"It's 1996, and less than half of all American high school students have ever used the Internet.
"Emma just got her first computer and an America Online CD-ROM.
"Josh is her best friend.they power up and log on -- and discover themselves on Facebook, fifteen years in the future."
I loved it, The Future of Us, by Jay Asher and Carolyn Mackler.
I love that the plot is driven by high school junior Emma's obsession to have a good marriage fifteen years ahead. Emma's motivation is clear: her own parents are divorced and remarried, with lots of complications.
The effects of divorce is just one of the social issues Future explores. There's also homosexuality; stereotypes; teen sex, drinking, drugs.

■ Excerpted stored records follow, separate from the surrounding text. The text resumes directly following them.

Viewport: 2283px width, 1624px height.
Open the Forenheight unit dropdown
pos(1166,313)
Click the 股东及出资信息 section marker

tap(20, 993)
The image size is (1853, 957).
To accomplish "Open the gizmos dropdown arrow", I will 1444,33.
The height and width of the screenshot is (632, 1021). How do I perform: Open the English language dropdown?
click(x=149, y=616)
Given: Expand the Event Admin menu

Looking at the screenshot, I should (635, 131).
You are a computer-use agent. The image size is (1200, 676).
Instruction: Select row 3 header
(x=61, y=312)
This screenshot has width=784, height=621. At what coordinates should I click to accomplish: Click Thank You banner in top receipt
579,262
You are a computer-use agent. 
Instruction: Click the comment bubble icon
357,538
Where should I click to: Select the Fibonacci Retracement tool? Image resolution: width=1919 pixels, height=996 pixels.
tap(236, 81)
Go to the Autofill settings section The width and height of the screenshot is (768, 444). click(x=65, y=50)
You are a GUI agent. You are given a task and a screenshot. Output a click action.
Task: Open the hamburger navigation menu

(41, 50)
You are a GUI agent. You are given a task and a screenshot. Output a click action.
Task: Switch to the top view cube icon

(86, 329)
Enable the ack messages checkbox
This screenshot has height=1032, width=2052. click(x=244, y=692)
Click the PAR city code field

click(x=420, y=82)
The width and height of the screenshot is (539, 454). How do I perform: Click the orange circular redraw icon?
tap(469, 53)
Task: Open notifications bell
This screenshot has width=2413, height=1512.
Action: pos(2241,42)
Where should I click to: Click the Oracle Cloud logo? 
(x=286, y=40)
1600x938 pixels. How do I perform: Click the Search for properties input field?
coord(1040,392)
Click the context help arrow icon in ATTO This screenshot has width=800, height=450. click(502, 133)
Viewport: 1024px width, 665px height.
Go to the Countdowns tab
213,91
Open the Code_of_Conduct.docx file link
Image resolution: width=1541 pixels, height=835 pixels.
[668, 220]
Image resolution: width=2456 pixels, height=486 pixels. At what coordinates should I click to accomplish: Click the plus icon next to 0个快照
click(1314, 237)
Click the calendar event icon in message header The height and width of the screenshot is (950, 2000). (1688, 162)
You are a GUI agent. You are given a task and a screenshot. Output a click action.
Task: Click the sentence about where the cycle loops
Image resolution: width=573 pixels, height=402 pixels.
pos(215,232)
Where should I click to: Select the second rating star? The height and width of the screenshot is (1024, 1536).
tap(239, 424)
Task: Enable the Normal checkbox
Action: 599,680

Who will Emma end up marrying? Will she be happy? What will Emma and Josh do about the future they can see? The six-day mystery unfolds in 65 short chapters, through alternating narrators Emma and Josh. Each chapter is so compelling and fluid that moving through the book is smooth and fast. I never found a good time or place to put it down -- wanted to keep going, had to remind myself to slow down and enjoy each word.
I can see Mackler's call for respecting individuality and complex family dynamics (The Earth, My Butt, and Other Big Round Things). And there are threads of Asher's theme of how one small "ripple" affects a lot of other people (13 Reasons Why).
While I might have traded out a couple characters for a little more 1996 -- what everyone was wearing/eating/drinking/watching/doing -- I cherished the details, like the songs that "played" in the story, and the "Wayne's World" part, and the problem with Pluto.
The Future of Us is tight and real, funny and sad. These talented writers marry wit and philosophy, delivering a thought-provoking tale of two teens trying to thrive in a quickly-changing world:
"No matter how small the ripple, the most vulnerable part of the future is going to be our children."